Results of a preliminary study presented Saturday at the American Assn. for Cancer Research’s annual meeting in Chicago suggest metformin slowed the growth of prostate cancer tumors. The study involved 22 men with prostate cancer. All of them were scheduled to have their prostates removed, and some of them took metformin for about seven weeks beforehand. After the prostates were excised, researchers from Toronto compared them and found that tumors grew more slowly in men who took the diabetes drug than in men who didn’t.
Those findings were augmented by a flurry of studies published Saturday in various AACR journals. Taken together, they offer hopeful signs that the diabetes drug may help prevent or treat an array of cancers.
Among them:
* In a study that examined 302 patients with pancreatic cancer, 117 were taking metformin. Researchers from the University of Texas M.D. Anderson Cancer Center found that the one-year survival rate for patients on metformin was 64%, compared with only 46% for patients who weren’t on the drug. After two years, the survival rate was 30% for those taking metformin and 15% for those who weren’t. The findings were published in Clinical Cancer Research.
* Liver cancer tumors grew less in mice that were given metformin than in mice that didn’t get the drug. University of Maryland School of Medicine researchers found that metformin’s ability to prevent the formation of fat in the liver helped keep the cancer at bay. The study was published in Cancer Prevention Research.

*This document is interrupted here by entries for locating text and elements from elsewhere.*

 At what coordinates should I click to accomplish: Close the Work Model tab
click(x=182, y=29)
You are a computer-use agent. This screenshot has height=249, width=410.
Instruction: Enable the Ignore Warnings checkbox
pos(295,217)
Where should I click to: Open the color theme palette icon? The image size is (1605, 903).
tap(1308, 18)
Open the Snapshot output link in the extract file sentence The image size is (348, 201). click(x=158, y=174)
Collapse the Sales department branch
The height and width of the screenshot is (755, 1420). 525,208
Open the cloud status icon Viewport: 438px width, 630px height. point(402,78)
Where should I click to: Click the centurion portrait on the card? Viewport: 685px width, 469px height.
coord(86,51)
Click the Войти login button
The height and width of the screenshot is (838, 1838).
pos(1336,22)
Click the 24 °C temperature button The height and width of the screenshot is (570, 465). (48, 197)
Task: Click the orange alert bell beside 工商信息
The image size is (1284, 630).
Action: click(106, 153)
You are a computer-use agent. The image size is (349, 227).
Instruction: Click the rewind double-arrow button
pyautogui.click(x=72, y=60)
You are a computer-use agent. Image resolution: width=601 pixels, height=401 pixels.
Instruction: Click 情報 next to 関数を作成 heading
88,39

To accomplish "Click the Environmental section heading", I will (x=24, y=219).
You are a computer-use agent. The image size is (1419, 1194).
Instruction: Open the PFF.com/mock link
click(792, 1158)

* In another mouse study, researchers from the National Institute of Dental and Craniofacial Research induced the animals to grow pre-cancerous lesions in their mouths. Mice who took metformin wound up with fewer oral cancers, and the tumors that did grow were smaller. These results also appear in Cancer Prevention Research.
Metformin is derived from the French lilac plant, Galega officinalis. According to this report in the journal Practical Diabetes, it is “reputed to be the most widely prescribed agent in the treatment of diabetes.”
Researchers have been on to metformin’s potential as a cancer treatment since at least 2010, according to this Los Angeles Times story.